— start Given text —

Database CPU Utilization Triage
Overview
This document provides:
- Hypothesis for what the problem might be.
- Steps to validate the hypothesis.
- Mitigations to be considered while debugging.
Hypothesis
- The database is executing a large query.
- The database being flooded with requests from the application.
Validation
Review RDS Dashboards
Review both prod and non-production RDS dashboards to determine:
- Is there a surge in connections?
- Are there any slow queries?
These CloudWatch dashboards are prefixed with:
skpr-CLUSTER-aurora-*
Review Slow Queries on the RDS Cluster
Queries will only show up in the RDS Dashboard if they have completed.
Perform the following steps to see active queries that are still running:
- Get a Skpr shell session on the appropriate environment. (
skpr shell <ENVIRONMENT>
) - Connect to the RDS cluster (
drush sqlc
if the application is based on Drupal)
Run the following commands:
show processlist;
show full processlist;
This will allow you to determine what slow queries are causing the load AND potentially provide vital information to developers as they help narrow down root cause.
Review WAF Dashboards
Review both prod and non-production WAF dashboards to determine if there is a surge in web requests.
Spikes in the WAF dashboards should correlate with spikes in the RDS dashboards.
These CloudWatch dashboards are prefixed with:
skpr-CLUSTER-waf-*
Review RDS Insights
Review the RDS insights dashboard and look for:
- Current compute workloads
- Unexpected workloads
This will show you the full scope and/or SQL commands being executed across the cluster for granular detail to help with your investigation.
Mitigation
- Can the Skpr Platform Team block specific CIDR blocks or application paths using a WAF?
- Can the Skpr Platform Team scale the aurora instance to provide more resources?
- Can the Skpr Platform Team manually kill specific slow queries using
kill <PID>;
?

— end Given text —
— start Excerpted records —

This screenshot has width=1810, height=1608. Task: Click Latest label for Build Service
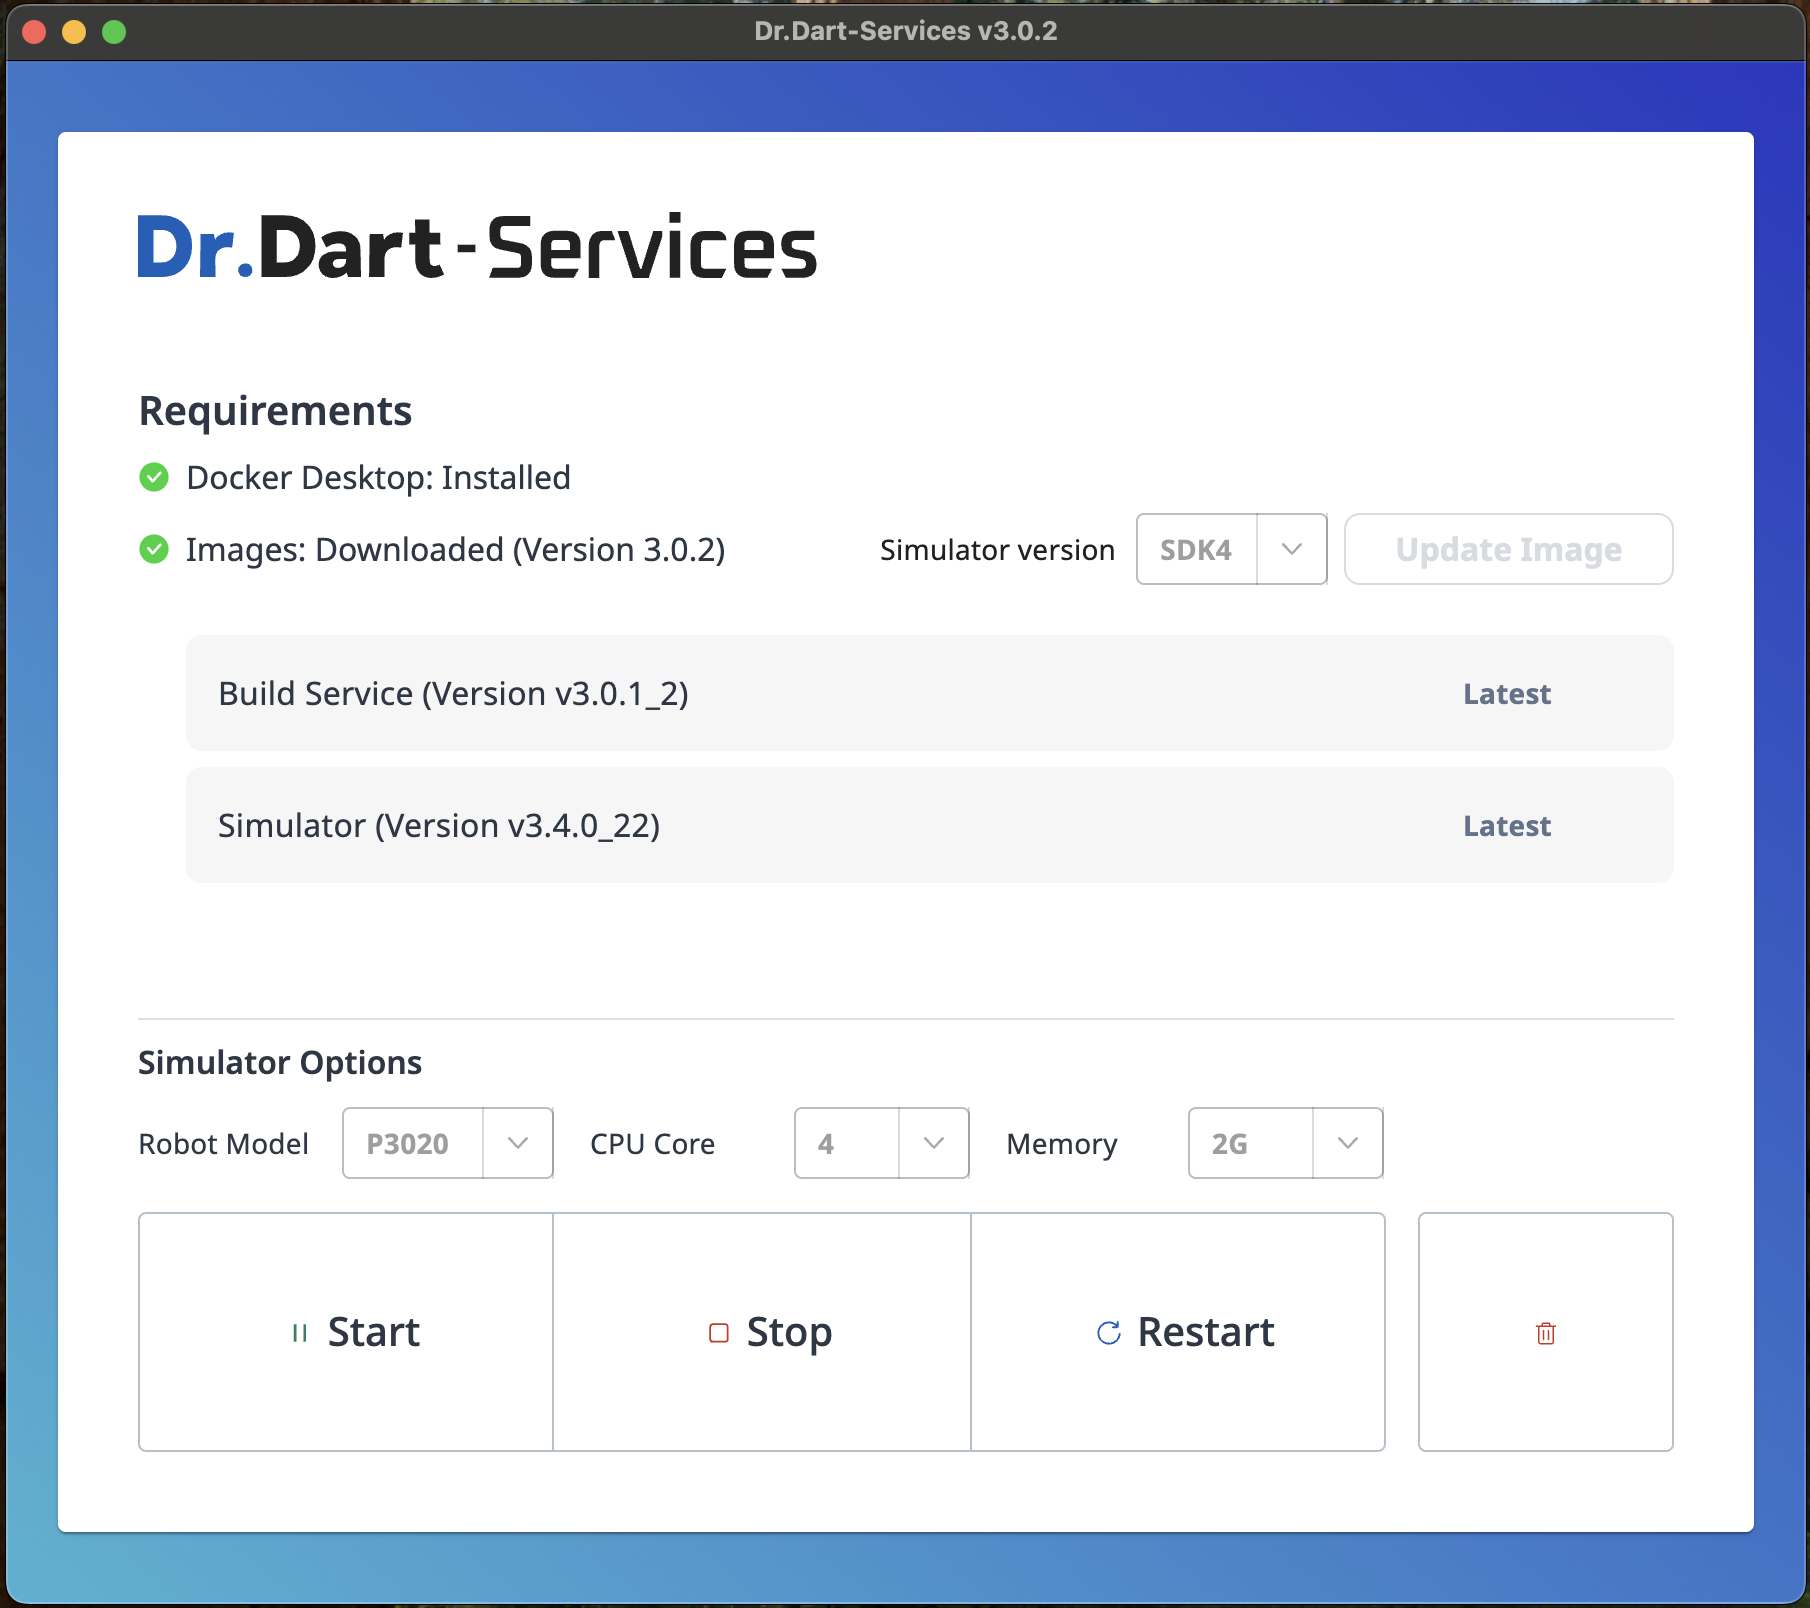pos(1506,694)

— end Excerpted records —
— start Excerpted records —

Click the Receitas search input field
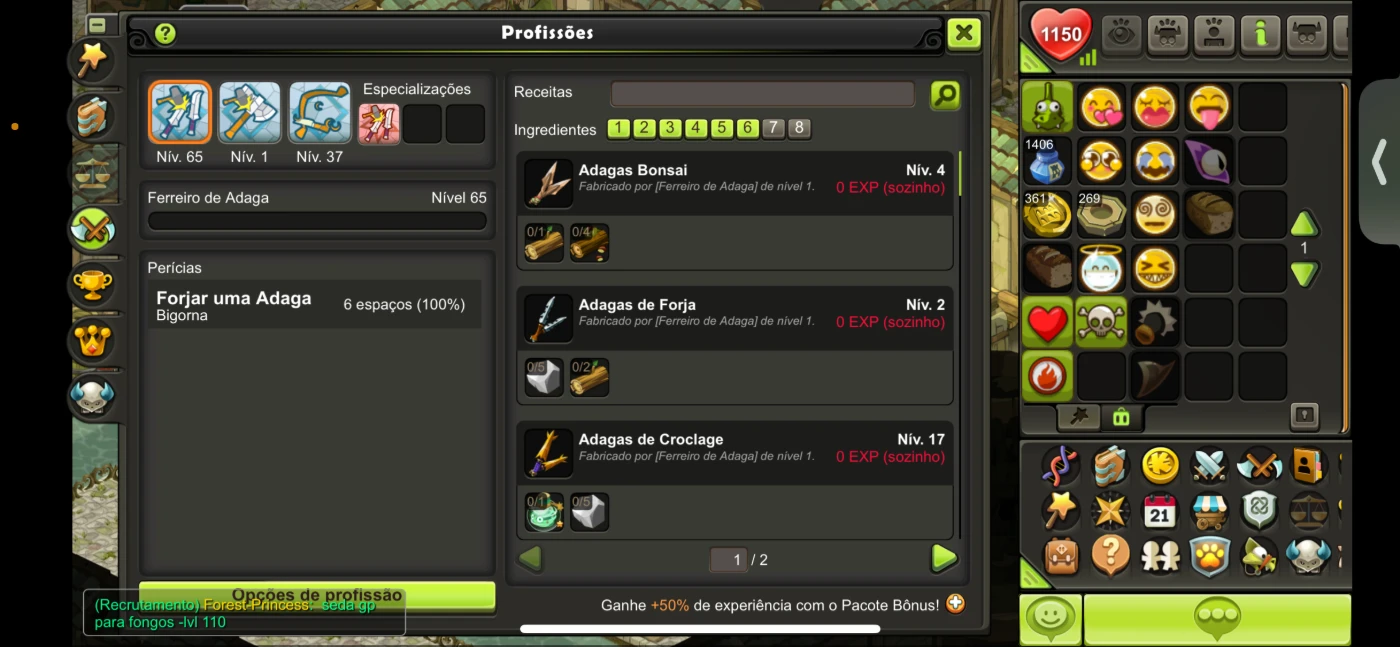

— end Excerpted records —

• Brief:
Transcribe the section of the database CPU triage guide above that opens with the words containing "- The database being" and closes with "surge in connections?".

• Solution to this problem:
- The database being flooded with requests from the application.
Validation
Review RDS Dashboards
Review both prod and non-production RDS dashboards to determine:
- Is there a surge in connections?